To analyse such composite structure, the Multi-Particle Model of Multilayer Materials (M4) with 5n of equilibrium equations (n: total number of layers) (Chabot, 1997) is used. The M4-5n is specially designed to analyse the delamination of composite materials for multilayer bending problems. It allows convenient parametric calculations without singularity problems. In the so-called M4-5nW tool developed for 2D plane strain problems (Nasser and Chabot, 2018), the pavement is chosen equivalent to 3 material layers resting on a soil. The soil is assumed equivalent to a combination of a fictitious layer (shear soil layer) ensuring the transfer of shear stresses between the pavement multilayer and Winkler's springs. In that case, a series of M4-5nW equation manipulations lead to the writing of a second-order differential system of twelve analytical equations depending only on one variable. Following several previous works, the 2D tool solves semi-analytically the equations using the Newmark discretization.

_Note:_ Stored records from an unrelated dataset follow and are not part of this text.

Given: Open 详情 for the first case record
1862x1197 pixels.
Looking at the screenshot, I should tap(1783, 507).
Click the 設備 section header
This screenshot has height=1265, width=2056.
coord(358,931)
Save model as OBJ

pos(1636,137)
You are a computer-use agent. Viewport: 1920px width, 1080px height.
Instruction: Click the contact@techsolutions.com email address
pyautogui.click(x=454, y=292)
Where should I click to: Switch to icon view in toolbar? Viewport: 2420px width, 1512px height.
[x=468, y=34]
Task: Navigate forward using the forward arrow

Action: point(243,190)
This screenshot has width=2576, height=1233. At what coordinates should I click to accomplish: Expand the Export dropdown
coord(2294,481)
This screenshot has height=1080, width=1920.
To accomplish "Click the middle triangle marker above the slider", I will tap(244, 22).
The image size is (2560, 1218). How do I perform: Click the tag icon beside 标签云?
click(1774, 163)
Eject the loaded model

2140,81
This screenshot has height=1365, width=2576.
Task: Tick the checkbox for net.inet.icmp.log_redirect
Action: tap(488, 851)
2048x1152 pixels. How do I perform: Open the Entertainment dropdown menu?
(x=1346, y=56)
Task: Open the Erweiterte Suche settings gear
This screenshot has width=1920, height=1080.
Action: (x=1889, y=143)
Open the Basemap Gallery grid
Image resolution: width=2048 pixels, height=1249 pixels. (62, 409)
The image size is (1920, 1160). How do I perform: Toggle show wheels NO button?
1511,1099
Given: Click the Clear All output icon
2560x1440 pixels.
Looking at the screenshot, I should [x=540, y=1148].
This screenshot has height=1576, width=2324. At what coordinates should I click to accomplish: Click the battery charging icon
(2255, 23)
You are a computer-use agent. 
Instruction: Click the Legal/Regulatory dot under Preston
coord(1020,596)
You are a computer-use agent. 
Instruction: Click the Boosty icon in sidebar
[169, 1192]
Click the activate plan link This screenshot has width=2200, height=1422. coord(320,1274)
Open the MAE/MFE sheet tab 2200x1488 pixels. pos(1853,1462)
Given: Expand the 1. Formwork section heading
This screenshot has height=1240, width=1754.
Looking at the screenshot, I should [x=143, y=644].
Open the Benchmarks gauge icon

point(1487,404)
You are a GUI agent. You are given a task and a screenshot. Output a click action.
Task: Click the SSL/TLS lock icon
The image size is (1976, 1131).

This paper presents the new development done in the modelling in order to introduce the change of material in one (or several) layer (s). For eRoads, it leads to modify the second-order differential system of M4-5nW analytical equations. Depending on the case of bonding chosen, the M4-5nW lateral boundary conditions use (or not) a system of continuity equations written in terms of the generalized stresses and generalized displacements of the layer(s) with the CU. A Finite Difference Method numerical scheme is then used with approximations around the CU edges in this(ese) layer(s). To test if the M4-5nW would be a convenient tool for the parametrical study of material inclusions in eRoads with possible macro cracks between materials, it is then proposed to analyse the elastic stress distribution around the charging box for the 2D plane strain example of Chen's PhD works (Chen et al., 2017). Due to the symmetry of the problem, only the half cross geometry is studied. Illustrations show that closest the load is near to the box, the higher the intensity of the interface stresses are between layers. Different combinations of materials are made in the aim to reduce the interface stress intensities between layers around the CU edge. That first development aims to propose to engineers alternative pavement structures that could be an interesting option to be studied with more detail and tested further by means of full-scale accelerated experiments.